## EXERCISE INSTRUCTIONS
The answer is to be an exact copy of the lines below running from the line with "Task: Click the pointing-down hand emoji" down to the line with "Task: Click the warning triangle Báo lỗi icon", both ends included, and nothing more.

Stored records
↓↓↓

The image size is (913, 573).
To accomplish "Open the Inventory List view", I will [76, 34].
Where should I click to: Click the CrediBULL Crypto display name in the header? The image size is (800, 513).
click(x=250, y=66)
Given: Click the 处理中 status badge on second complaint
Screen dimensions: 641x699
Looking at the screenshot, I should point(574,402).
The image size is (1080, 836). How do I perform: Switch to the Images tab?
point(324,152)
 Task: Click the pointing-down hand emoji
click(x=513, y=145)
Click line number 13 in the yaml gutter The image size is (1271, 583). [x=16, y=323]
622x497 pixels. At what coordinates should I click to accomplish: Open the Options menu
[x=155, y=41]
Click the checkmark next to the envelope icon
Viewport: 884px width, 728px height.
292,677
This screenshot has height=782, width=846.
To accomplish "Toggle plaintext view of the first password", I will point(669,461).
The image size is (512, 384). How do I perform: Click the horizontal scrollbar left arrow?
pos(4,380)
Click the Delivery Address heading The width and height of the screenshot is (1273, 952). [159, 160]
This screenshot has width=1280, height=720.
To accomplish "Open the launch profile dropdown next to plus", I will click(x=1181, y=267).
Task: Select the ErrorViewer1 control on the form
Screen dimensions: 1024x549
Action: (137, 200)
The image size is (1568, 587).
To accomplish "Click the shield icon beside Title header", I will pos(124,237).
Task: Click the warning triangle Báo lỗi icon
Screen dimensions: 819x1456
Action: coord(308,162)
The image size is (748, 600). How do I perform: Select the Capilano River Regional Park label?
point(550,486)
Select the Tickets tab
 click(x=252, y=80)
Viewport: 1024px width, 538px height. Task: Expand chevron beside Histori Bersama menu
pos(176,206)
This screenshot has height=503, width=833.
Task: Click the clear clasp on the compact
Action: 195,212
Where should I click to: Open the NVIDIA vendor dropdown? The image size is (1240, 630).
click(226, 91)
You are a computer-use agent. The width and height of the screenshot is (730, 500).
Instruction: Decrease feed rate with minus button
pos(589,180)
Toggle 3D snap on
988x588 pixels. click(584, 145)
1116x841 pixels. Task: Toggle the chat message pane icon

↑↑↑

## RESPONSE
 Task: Click the pointing-down hand emoji
click(x=513, y=145)
Click line number 13 in the yaml gutter The image size is (1271, 583). [x=16, y=323]
622x497 pixels. At what coordinates should I click to accomplish: Open the Options menu
[x=155, y=41]
Click the checkmark next to the envelope icon
Viewport: 884px width, 728px height.
292,677
This screenshot has height=782, width=846.
To accomplish "Toggle plaintext view of the first password", I will point(669,461).
The image size is (512, 384). How do I perform: Click the horizontal scrollbar left arrow?
pos(4,380)
Click the Delivery Address heading The width and height of the screenshot is (1273, 952). [159, 160]
This screenshot has width=1280, height=720.
To accomplish "Open the launch profile dropdown next to plus", I will click(x=1181, y=267).
Task: Select the ErrorViewer1 control on the form
Screen dimensions: 1024x549
Action: (137, 200)
The image size is (1568, 587).
To accomplish "Click the shield icon beside Title header", I will pos(124,237).
Task: Click the warning triangle Báo lỗi icon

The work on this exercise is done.